GIVEN DATA:
--- START ---
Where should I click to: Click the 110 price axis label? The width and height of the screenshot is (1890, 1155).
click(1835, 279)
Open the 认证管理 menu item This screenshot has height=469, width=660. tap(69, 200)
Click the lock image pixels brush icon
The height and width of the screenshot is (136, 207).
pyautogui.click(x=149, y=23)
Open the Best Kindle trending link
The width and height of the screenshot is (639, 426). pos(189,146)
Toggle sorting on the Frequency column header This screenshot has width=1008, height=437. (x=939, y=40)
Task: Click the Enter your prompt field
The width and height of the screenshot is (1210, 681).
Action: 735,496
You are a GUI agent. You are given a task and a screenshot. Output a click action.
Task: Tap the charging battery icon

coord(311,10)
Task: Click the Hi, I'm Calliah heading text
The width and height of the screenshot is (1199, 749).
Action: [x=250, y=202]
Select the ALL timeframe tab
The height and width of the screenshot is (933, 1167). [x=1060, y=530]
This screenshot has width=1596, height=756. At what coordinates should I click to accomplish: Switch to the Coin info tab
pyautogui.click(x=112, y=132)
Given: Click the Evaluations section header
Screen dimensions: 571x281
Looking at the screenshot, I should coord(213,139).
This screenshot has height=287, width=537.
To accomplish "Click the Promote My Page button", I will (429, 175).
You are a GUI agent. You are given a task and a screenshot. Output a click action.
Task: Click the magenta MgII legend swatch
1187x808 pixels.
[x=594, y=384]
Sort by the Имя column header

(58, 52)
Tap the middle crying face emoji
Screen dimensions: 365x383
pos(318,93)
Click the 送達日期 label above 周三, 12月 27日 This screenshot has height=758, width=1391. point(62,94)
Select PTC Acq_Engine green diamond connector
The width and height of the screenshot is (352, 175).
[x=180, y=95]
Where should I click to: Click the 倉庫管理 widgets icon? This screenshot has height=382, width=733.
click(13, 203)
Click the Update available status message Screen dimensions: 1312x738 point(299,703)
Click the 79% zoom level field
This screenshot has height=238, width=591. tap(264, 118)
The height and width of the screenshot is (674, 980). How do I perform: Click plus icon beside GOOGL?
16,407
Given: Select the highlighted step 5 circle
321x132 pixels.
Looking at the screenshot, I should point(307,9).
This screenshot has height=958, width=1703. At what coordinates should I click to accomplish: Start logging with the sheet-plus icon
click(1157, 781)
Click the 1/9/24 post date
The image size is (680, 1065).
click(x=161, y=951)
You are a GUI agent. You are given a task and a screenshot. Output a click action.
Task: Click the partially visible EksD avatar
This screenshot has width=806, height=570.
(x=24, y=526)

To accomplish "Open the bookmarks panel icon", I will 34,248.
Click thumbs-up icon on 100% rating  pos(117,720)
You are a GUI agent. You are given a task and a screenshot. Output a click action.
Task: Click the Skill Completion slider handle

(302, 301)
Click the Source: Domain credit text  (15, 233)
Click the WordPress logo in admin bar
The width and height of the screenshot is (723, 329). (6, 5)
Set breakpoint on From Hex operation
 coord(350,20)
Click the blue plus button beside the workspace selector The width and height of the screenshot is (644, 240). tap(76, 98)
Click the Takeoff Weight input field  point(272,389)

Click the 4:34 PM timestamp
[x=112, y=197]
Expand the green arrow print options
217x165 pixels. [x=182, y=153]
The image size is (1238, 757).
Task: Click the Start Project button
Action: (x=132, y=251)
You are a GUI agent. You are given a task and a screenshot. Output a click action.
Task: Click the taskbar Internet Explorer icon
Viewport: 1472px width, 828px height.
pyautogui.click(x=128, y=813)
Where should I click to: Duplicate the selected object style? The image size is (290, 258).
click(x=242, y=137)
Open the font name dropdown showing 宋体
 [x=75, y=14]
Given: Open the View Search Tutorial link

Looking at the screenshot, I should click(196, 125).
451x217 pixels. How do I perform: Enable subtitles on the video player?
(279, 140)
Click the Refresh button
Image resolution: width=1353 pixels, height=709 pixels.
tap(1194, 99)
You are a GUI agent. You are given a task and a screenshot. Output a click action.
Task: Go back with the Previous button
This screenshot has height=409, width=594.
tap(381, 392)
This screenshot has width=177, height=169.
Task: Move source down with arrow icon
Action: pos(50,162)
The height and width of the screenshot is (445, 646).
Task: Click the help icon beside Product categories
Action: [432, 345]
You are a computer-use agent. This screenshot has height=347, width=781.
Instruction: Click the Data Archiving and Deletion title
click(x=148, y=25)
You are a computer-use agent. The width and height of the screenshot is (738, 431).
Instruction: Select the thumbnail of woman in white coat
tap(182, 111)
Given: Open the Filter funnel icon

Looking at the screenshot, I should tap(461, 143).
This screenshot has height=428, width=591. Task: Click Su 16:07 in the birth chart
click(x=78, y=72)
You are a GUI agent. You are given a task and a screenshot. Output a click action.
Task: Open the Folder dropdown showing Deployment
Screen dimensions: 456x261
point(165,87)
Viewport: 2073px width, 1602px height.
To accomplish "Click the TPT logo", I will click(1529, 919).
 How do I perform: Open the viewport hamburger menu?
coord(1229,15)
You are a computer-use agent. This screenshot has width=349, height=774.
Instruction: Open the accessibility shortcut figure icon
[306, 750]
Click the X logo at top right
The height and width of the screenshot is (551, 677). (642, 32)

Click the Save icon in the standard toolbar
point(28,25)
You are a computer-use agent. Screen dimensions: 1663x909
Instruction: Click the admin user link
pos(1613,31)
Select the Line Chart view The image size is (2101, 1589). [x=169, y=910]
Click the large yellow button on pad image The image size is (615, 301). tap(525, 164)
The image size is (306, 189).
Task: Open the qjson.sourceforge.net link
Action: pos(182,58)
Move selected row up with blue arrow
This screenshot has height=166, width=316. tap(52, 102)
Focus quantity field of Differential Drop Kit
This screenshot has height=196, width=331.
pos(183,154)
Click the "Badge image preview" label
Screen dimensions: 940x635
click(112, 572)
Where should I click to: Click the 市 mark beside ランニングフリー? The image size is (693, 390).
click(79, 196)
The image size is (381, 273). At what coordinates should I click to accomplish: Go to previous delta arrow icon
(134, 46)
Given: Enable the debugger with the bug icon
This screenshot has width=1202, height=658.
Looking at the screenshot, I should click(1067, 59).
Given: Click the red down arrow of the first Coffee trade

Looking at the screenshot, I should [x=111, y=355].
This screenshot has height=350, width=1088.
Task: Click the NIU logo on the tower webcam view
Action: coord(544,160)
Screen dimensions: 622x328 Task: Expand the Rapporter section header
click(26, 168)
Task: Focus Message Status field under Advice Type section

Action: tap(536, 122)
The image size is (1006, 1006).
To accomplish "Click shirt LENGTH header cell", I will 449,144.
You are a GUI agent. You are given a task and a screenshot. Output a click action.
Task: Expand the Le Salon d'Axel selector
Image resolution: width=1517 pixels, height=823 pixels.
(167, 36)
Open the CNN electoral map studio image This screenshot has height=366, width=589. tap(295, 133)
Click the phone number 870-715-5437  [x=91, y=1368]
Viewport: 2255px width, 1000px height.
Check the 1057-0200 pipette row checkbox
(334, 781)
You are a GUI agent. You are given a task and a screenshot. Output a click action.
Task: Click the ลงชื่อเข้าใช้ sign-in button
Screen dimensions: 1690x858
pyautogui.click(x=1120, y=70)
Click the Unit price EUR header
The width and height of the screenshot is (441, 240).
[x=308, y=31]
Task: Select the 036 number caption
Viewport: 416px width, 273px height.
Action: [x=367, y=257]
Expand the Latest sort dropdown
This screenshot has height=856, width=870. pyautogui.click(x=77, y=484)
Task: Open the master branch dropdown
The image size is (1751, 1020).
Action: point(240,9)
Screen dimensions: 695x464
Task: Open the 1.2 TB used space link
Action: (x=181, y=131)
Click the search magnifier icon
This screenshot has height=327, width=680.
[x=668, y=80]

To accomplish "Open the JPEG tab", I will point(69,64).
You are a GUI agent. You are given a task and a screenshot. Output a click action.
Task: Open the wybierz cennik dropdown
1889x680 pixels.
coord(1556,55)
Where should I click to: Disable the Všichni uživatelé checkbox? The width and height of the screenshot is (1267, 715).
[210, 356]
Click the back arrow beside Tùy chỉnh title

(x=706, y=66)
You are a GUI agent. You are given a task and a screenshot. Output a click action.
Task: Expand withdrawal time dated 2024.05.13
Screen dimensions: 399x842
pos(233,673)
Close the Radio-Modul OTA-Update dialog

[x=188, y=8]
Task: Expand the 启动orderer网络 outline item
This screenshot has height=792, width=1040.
--- END ---
YOUR INSTRUCTIONS:
Which lines above contain the word "Focus", with case matching exactly? Report each such line in full.

EXERCISE SOLUTION:
Focus quantity field of Differential Drop Kit
Task: Focus Message Status field under Advice Type section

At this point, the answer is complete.